**Extract to read**.
----

National security law for Hong Kong to boost ‘one country, two systems’ and ensure freedoms beyond 2047: top official in most candid comments yet from Beijing

HKMAO deputy chief Zhang Xiaoming’s webinar marked the most detailed explanation so far from a high-ranking Beijing official on controversial law. In a rare admission, Zhang also identified city’s problems as political rather than economic

The new national security law for Hong Kong is meant to strengthen, not undermine, the “one country, two systems” principle and will ensure the freedoms granted to the city can be extended beyond 2047, a top Beijing official has said.

Contrary to alarmist warnings of the opposition and foreign powers eager to demonise the central government, the new legislation would target “very few” people committing the four crimes of secession, subversion, terrorism and foreign intervention, said Zhang Xiaoming, deputy director of the Hong Kong and Macau Affairs Office (HKMAO).

The vast majority of Hong Kong people, meanwhile, would have peace and order restored in the city, and their rights and freedoms better protected from negative elements, such as those behind violent protests, those demanding independence and others who colluded with foreign powers.

In dealing with such “destructive forces”, Zhang said, the new law was enlarging the space for the one country, two systems principle and this in turn would ensure the country’s leadership would support it being continued beyond 2047, when the model was due to expire.

----

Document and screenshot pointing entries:
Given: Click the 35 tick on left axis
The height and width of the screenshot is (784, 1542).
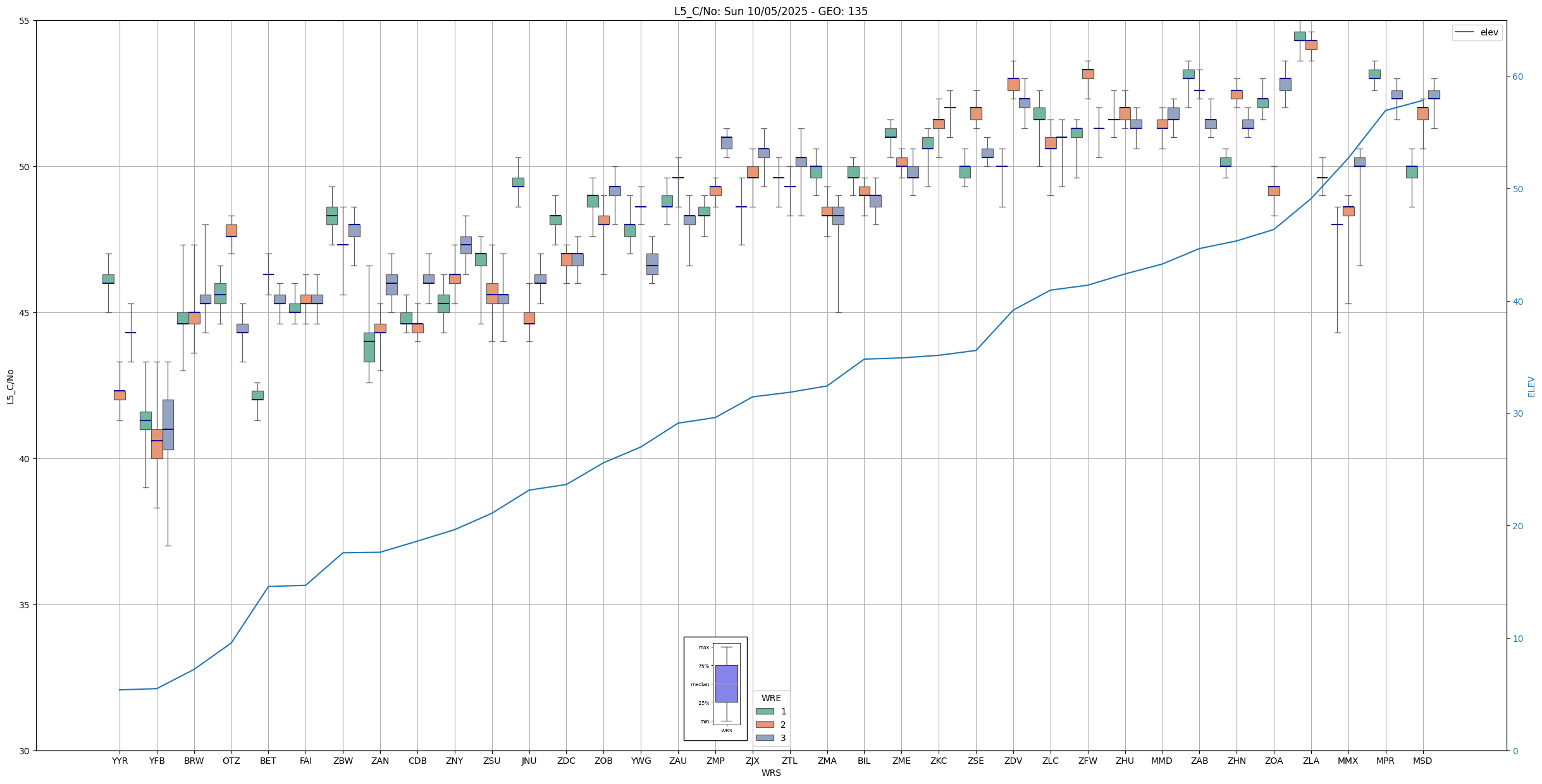Looking at the screenshot, I should tap(25, 605).
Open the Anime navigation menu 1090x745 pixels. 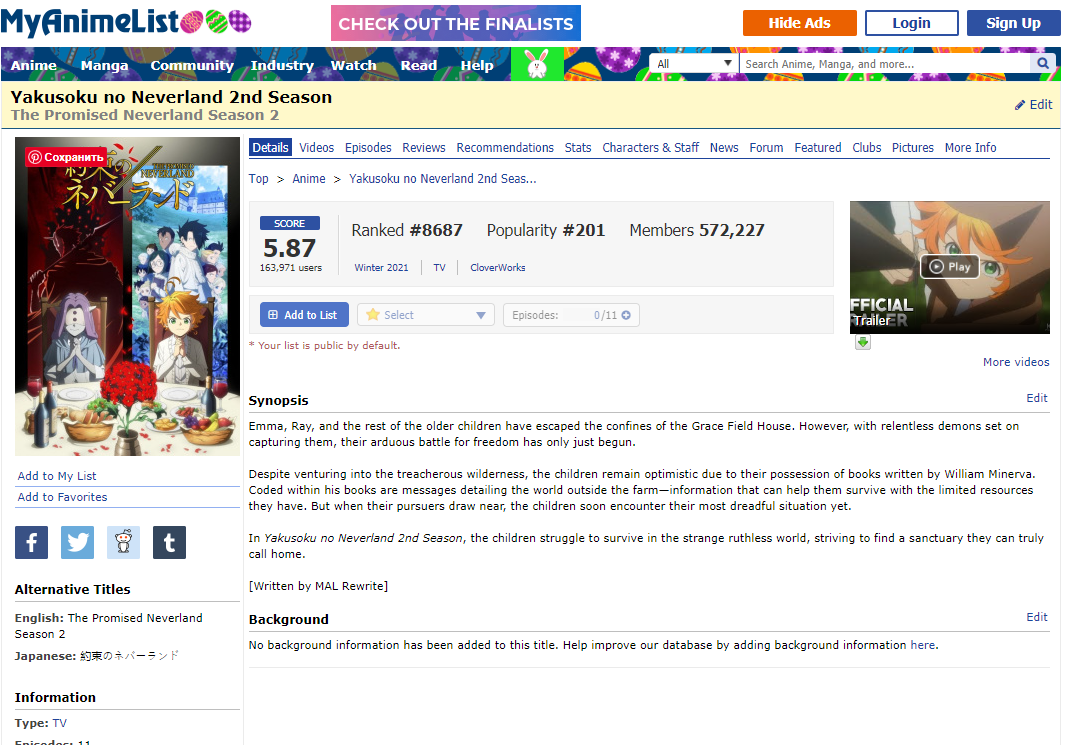coord(33,65)
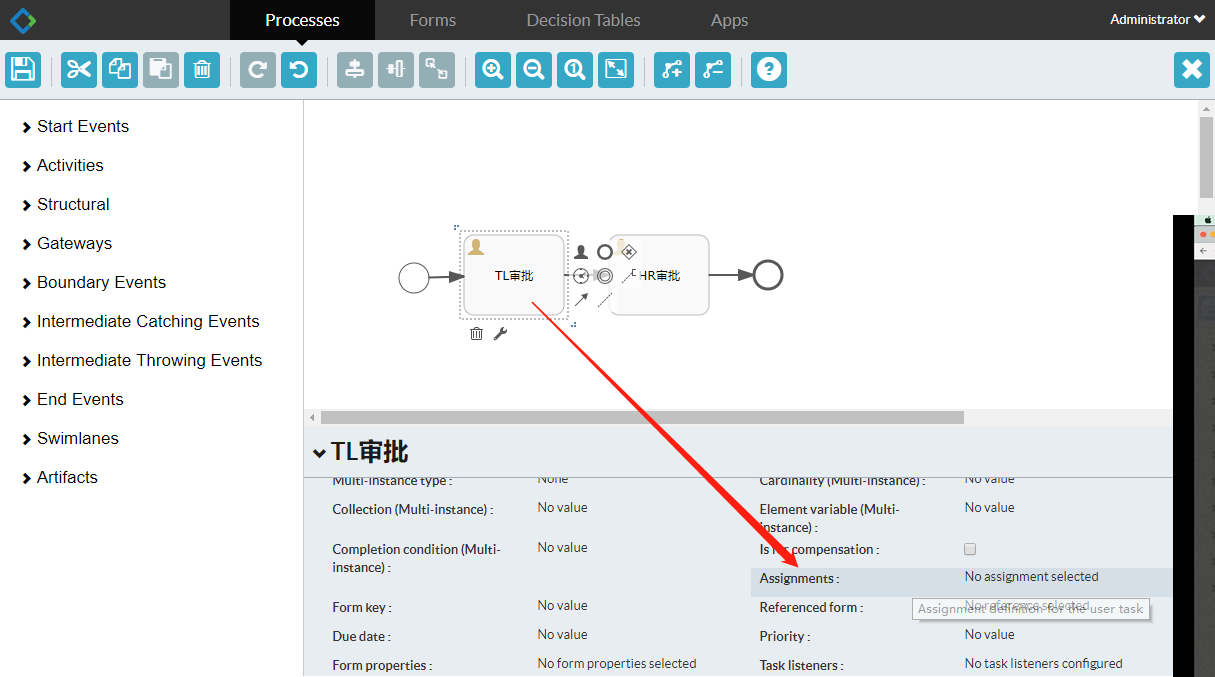Screen dimensions: 1215x677
Task: Switch to the Forms tab
Action: (x=432, y=20)
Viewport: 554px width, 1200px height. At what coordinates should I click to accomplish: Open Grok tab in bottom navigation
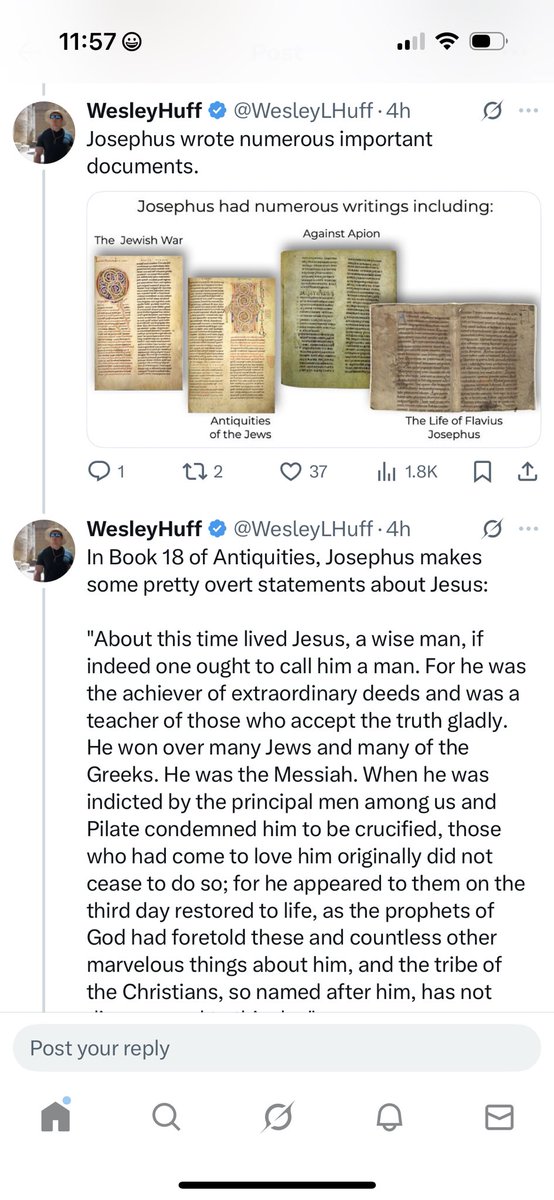click(277, 1117)
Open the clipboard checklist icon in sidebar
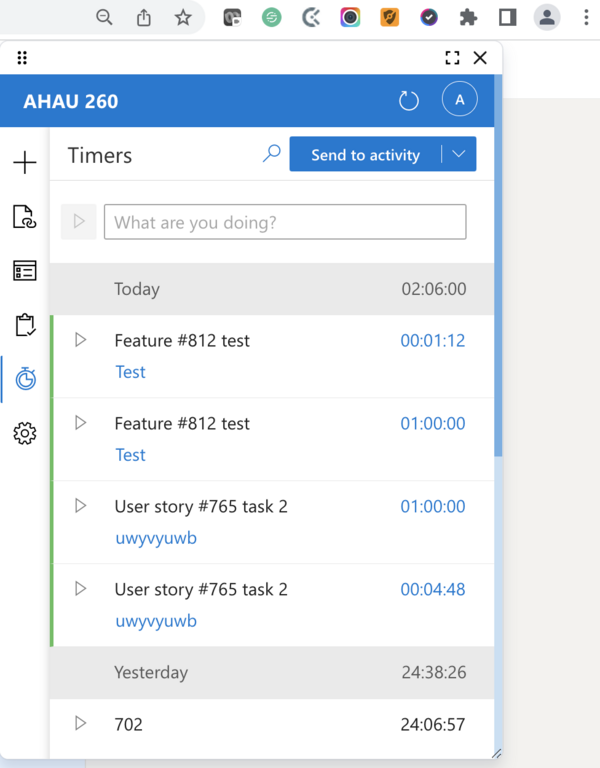This screenshot has height=768, width=600. tap(25, 325)
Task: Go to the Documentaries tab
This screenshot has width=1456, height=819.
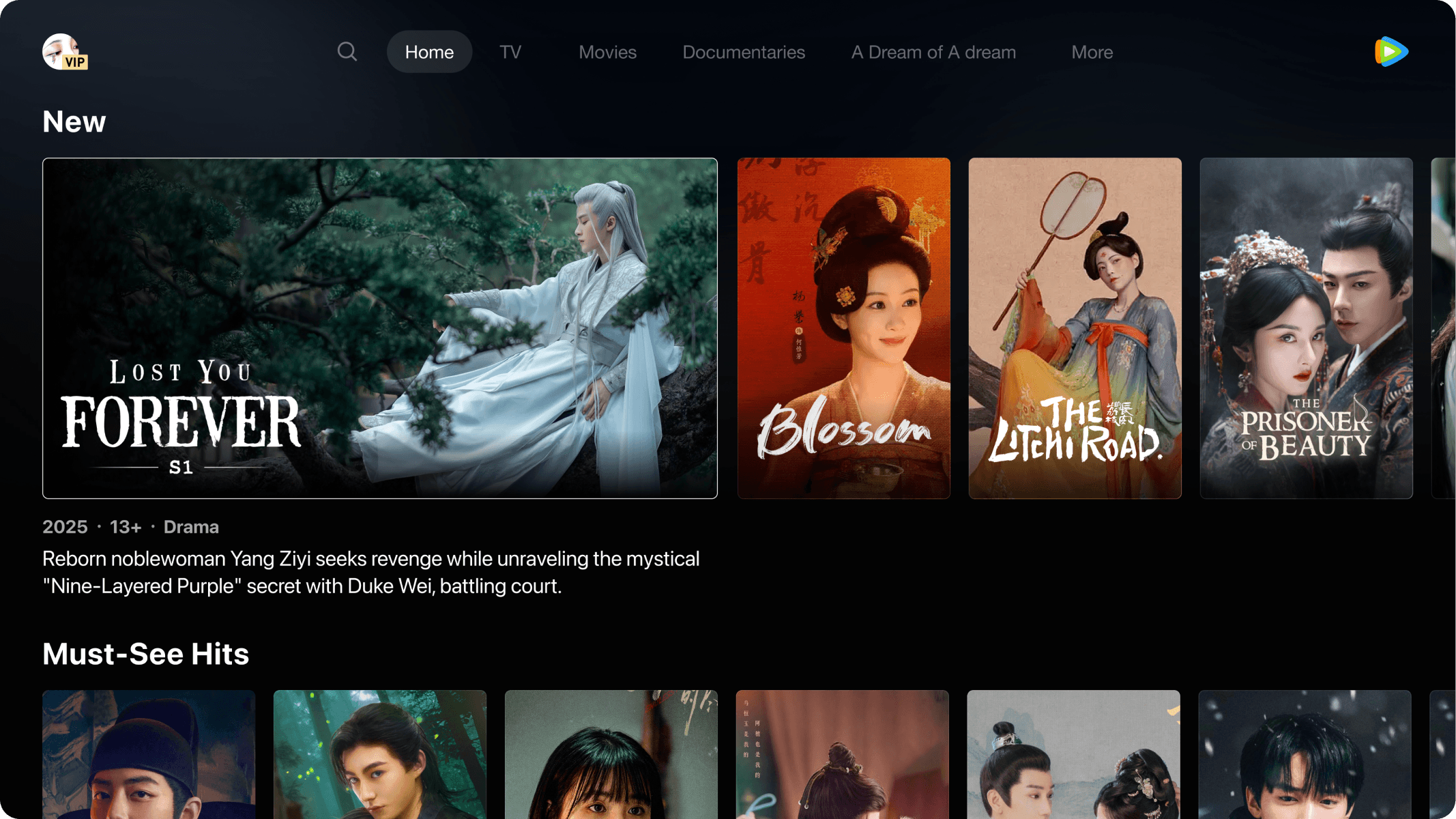Action: (x=744, y=52)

----

Update the passage of the article on the Hong Kong security law that begins at the words "The vast majority" and stops after "with foreign powers.", putting "harmful elements" in place of "negative elements".

The vast majority of Hong Kong people, meanwhile, would have peace and order restored in the city, and their rights and freedoms better protected from harmful elements, such as those behind violent protests, those demanding independence and others who colluded with foreign powers.